Sioux Falls, meanwhile, has now homered a league-high 13 times. Six of the other nine teams in the circuit had three or less round-trippers coming into Sunday's action.
"They put three balls up in the air, we got one,'' bemoaned X's Manager Ed Nottle. "We're not hitting with authority.''
The Canaries had six different players account for seven home runs in the four-game series and, oddly enough, one of them wasn't veteran first baseman Abner Arroyo, who has totaled 24 homers the last two seasons while batting .330 and .321. Arroyo, about the only Canary who isn't hitting thus far, saw his average dip to .205 Sunday and all nine of his hits are singles.
The Explorers have far more than one slow starter. Coming into Sunday's game, five players in the lineup were batting .238 or below. Nottle is confident that will turn around, as is Shirley.
"That's a very good lineup over there, so I'm always pleased if we're able to get a good pitching performance against them,'' said Shirley.

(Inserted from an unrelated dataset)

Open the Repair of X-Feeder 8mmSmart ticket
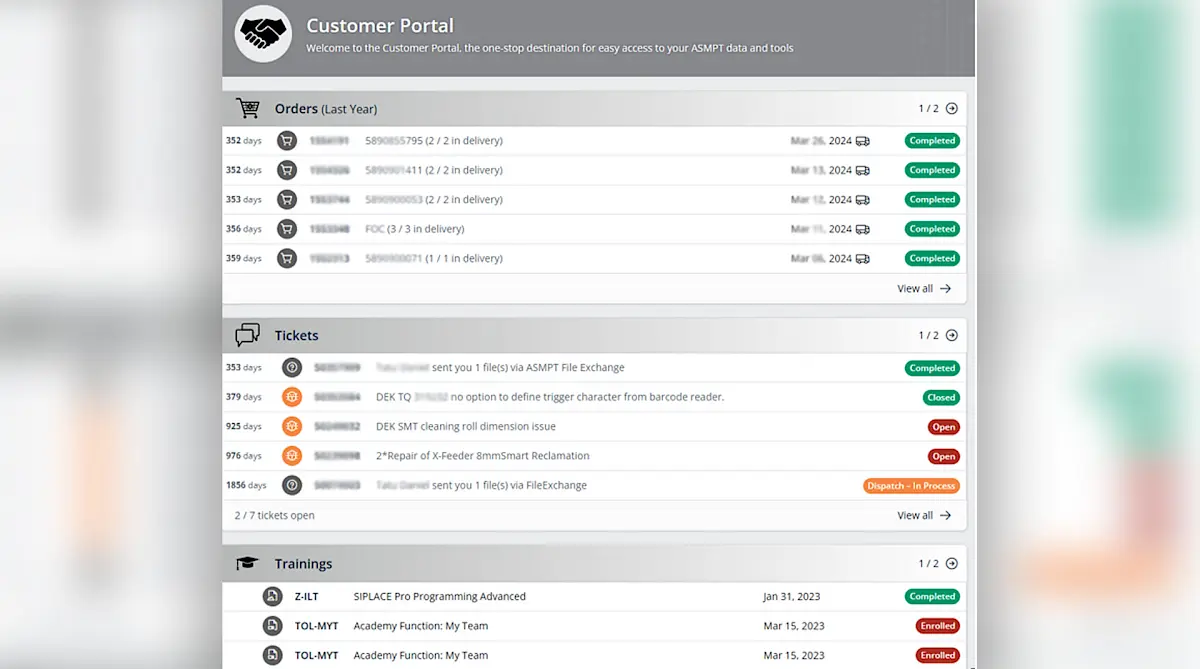Image resolution: width=1200 pixels, height=669 pixels. tap(482, 456)
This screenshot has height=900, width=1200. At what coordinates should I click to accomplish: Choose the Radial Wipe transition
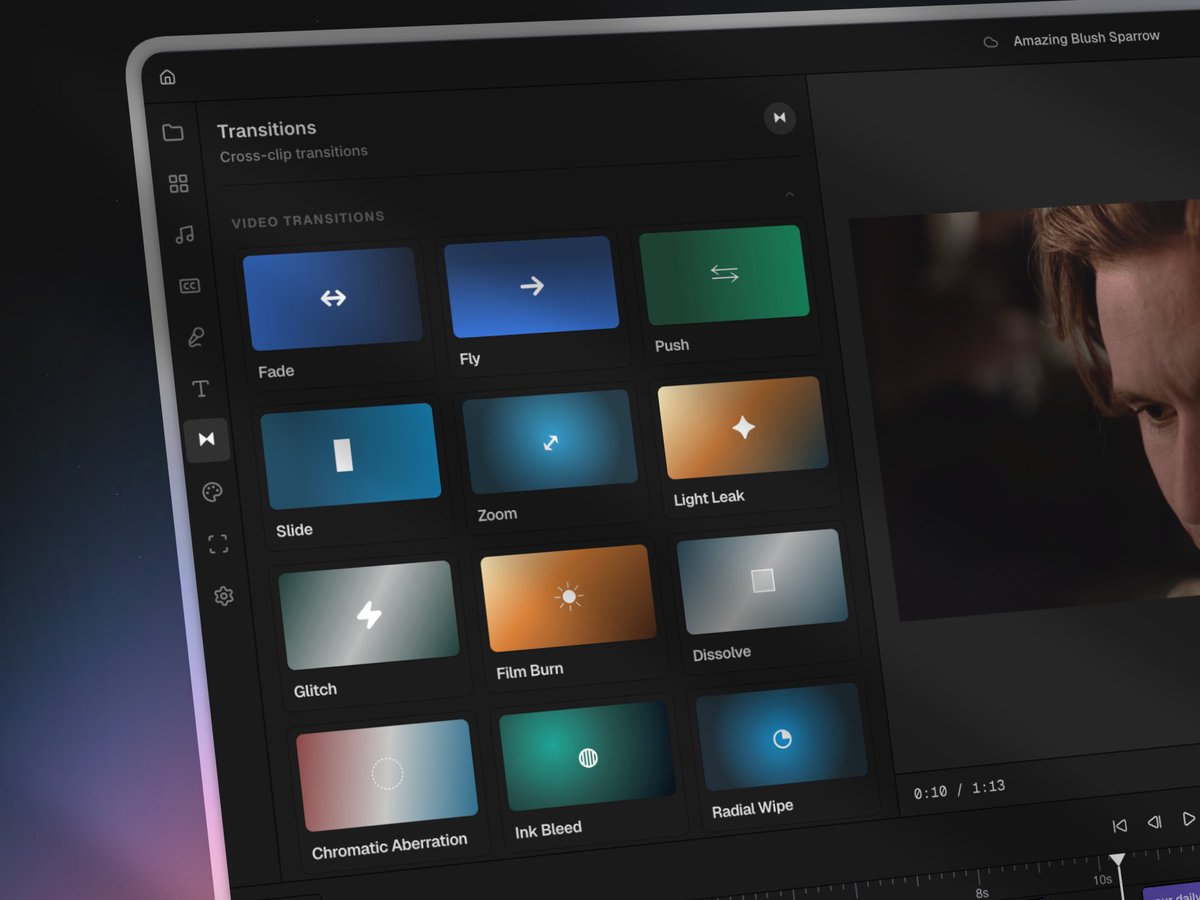[x=783, y=737]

X's AND OH's: Sioux City native J.D. Scholten, who has now pitched for the hometown X's in four different seasons, pitched a scoreless ninth inning Sunday, fanning two batters. Scholten kept his ERA at 0.00 after four outings that have totaled five innings. He's basically filling in as the closer for newly acquired Brian Hewitt, who has been unable to answer the bell as yet due to what appears to be only a minor injury....
Nottle said he thinks Hewitt is still three or four days away from becoming available and some roster moves in the works may require him to be post-dated on the league's disabled list to keep the Explorers from exceeding the 22-man limit. Meanwhile, lefthander Mike Nunes, an effective set-up man a year ago, has also been idle for the first 11 games but should be ready to go by Tuesday, when the X's begin a three-game series here against St. Paul....

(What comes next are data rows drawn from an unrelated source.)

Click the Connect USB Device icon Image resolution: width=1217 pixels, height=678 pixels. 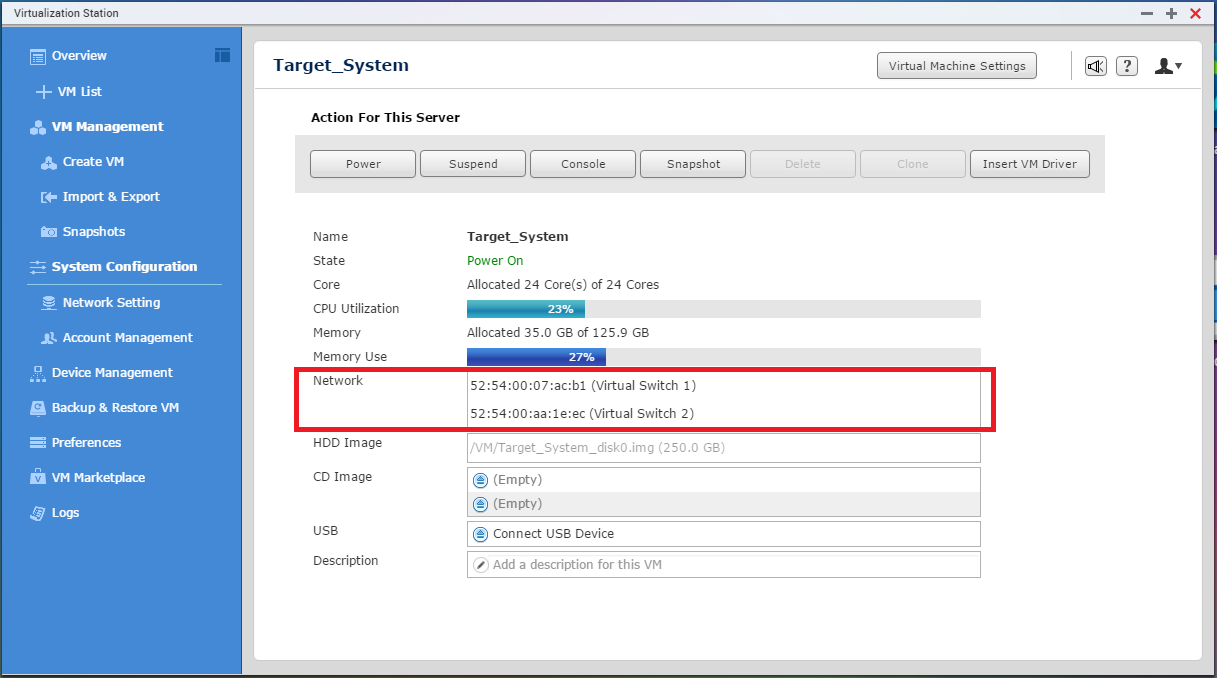[x=480, y=534]
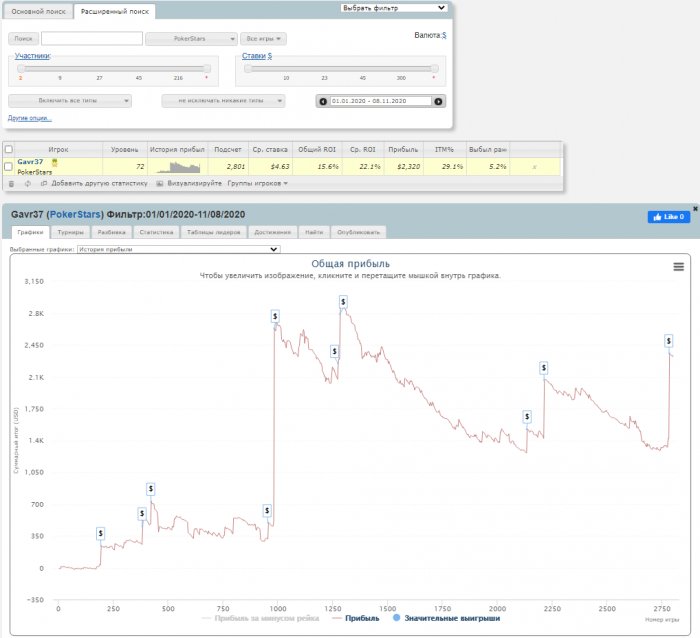
Task: Click the trash icon below player table
Action: tap(12, 184)
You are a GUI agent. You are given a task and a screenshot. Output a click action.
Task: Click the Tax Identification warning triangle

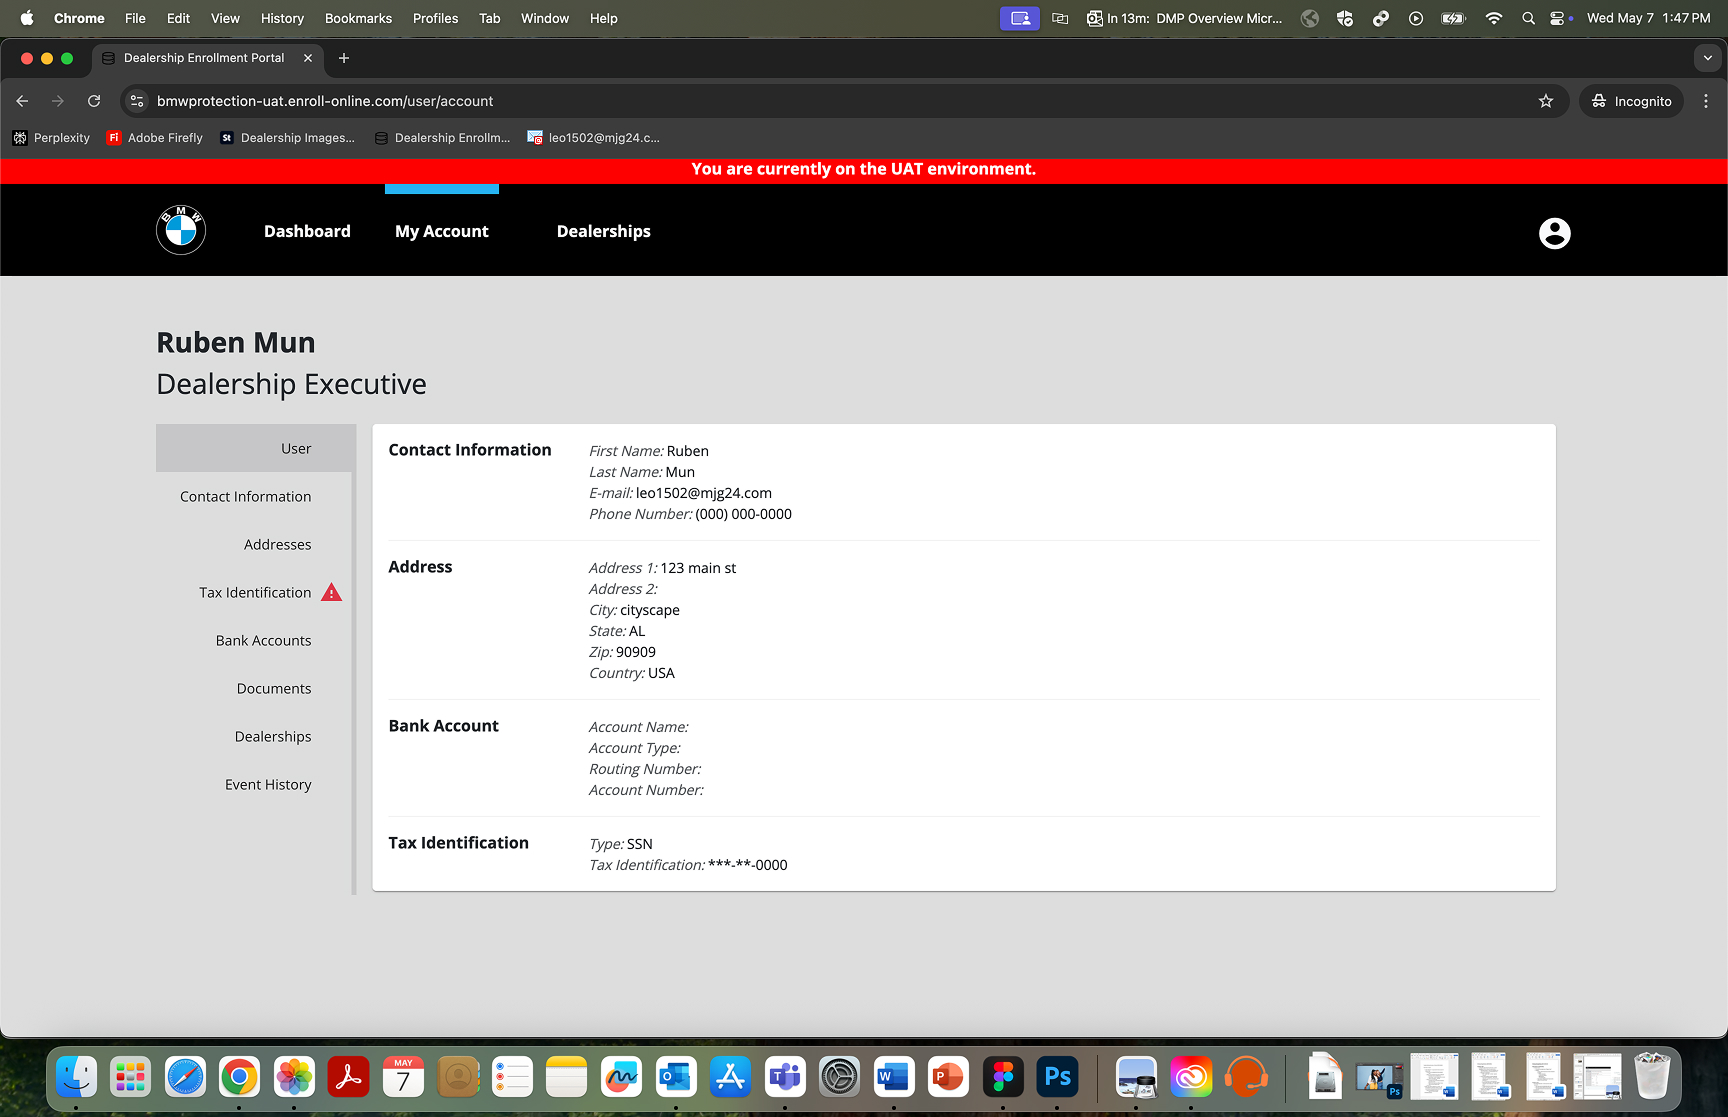tap(331, 593)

The first day off of the season today has enabled Nottle to juggle his rotation slightly, giving Rafael Gross an extra two days before his next trip to the hill. Gross was superb in a 7-1 win last Wednesday at St. Paul, surrendering just one hit, but he had to leave the game with one out in the seventh due to minor tightness. As a result, Alexander Francisco moves up to start Tuesday's series opener, Ty Marotz will pitch Wednesday and Gross gets the call Thursday....
Guy will make his next start on Friday, the opener of a three-game series at St. Joseph, which now shares last place in the North standings with the X's after a 7-5 win Sunday over St. Paul. It appears as though Saturday's start could go to righthander Aaron Wilson, who will be joining the team today after being acquired from the Atlantic City Surf of the Can-Am League, which doesn't start its season until Thursday....

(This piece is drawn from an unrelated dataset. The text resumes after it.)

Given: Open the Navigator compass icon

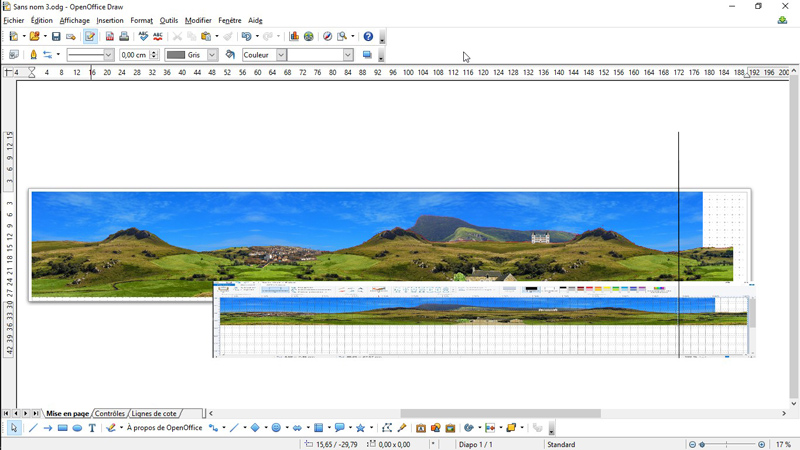Looking at the screenshot, I should (x=327, y=36).
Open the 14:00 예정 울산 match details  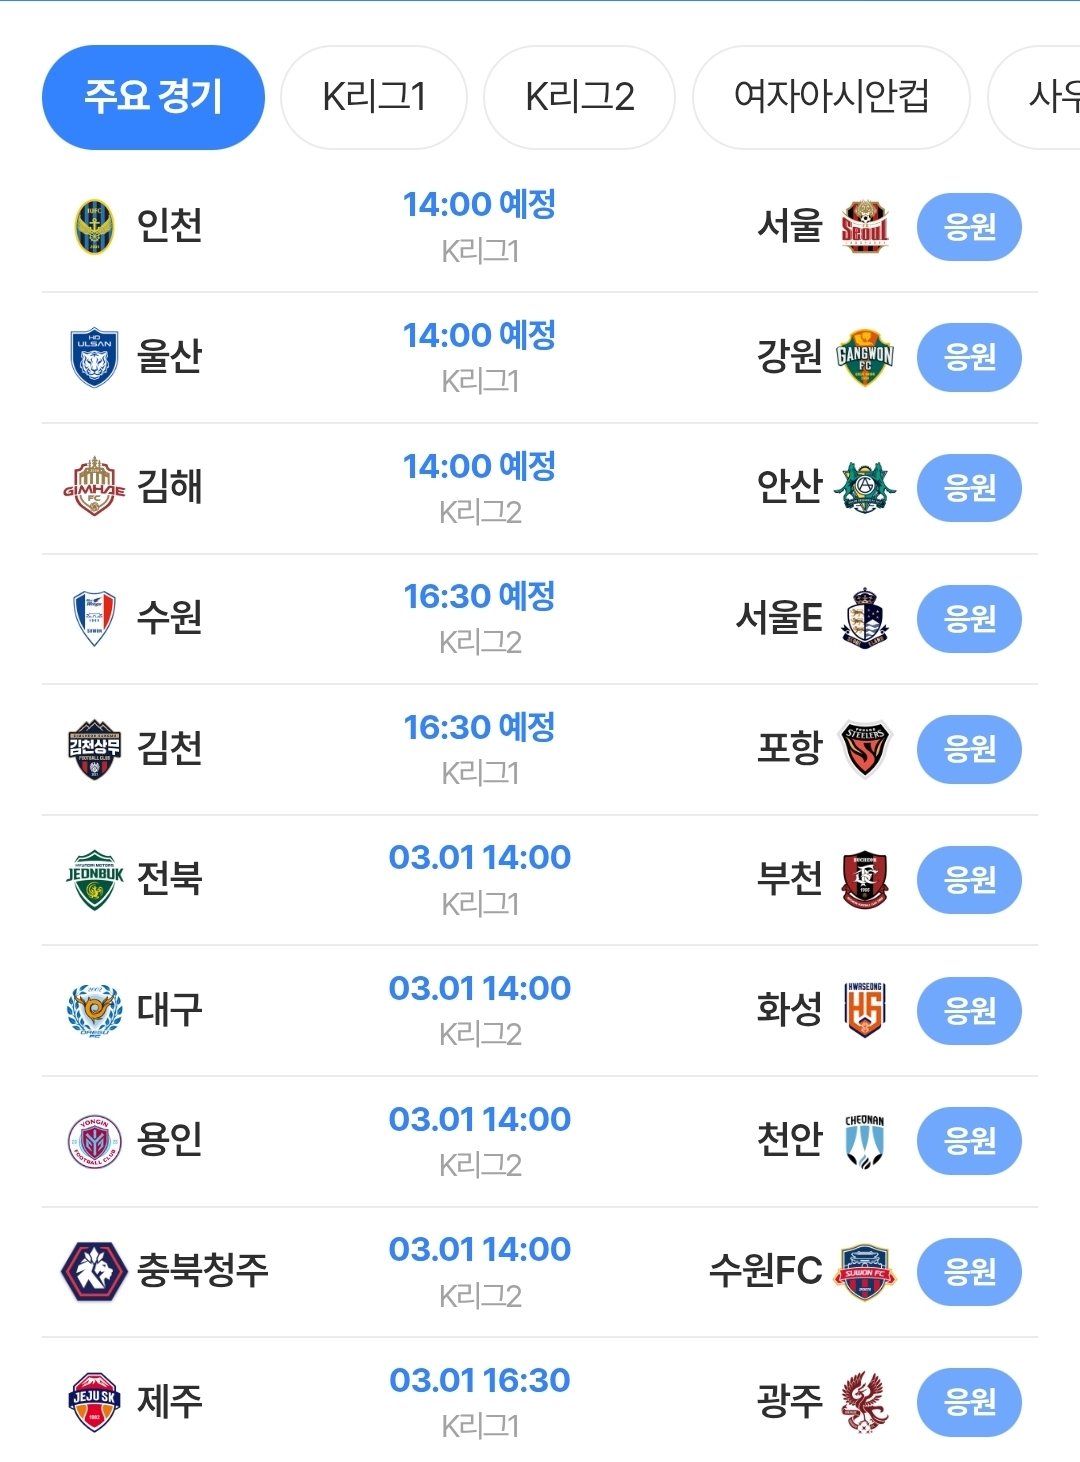point(479,337)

Wilson, apparently moving into the No. 5 starter's role after two rocky outings by former Nebraska star Aaron Marsden, is the all-time wins leader at the University of San Diego, where he was 11-3 as a senior in 2004. He spent one season in the Phillies' farm system, then pitched the last two years for the San Diego Surf Dawgs of the Golden League. He was 7-3 with a 3.58 earned run average in 18 starts two years ago, then split time between starting and relieving last year.